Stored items
****************************************
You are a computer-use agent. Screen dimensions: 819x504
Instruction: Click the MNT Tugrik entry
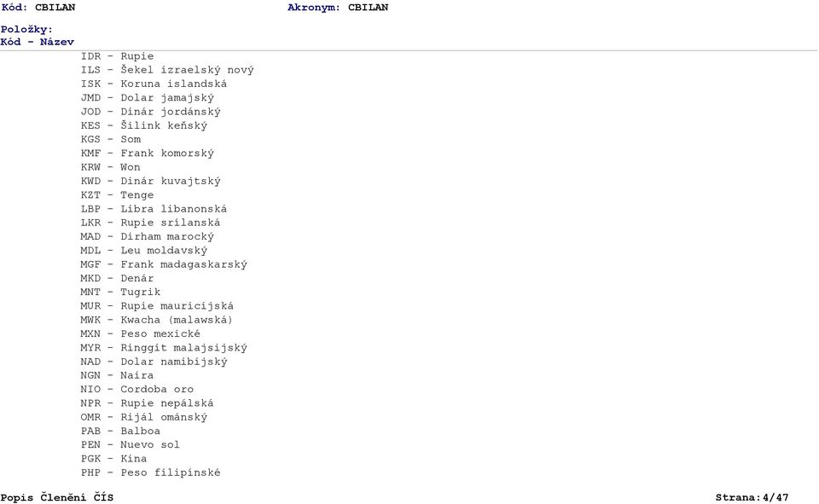pos(120,292)
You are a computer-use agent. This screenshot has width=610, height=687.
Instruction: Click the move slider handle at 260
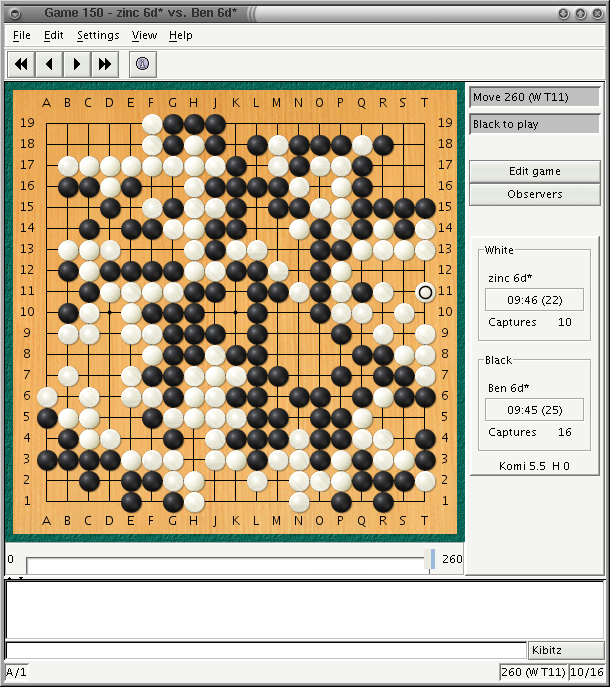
****************************************
## Problem description
Make a copy of each line in the records that has the word "agent".

## Task output
You are a computer-use agent. Screen dimensions: 819x504
You are a computer-use agent. This screenshot has width=610, height=687.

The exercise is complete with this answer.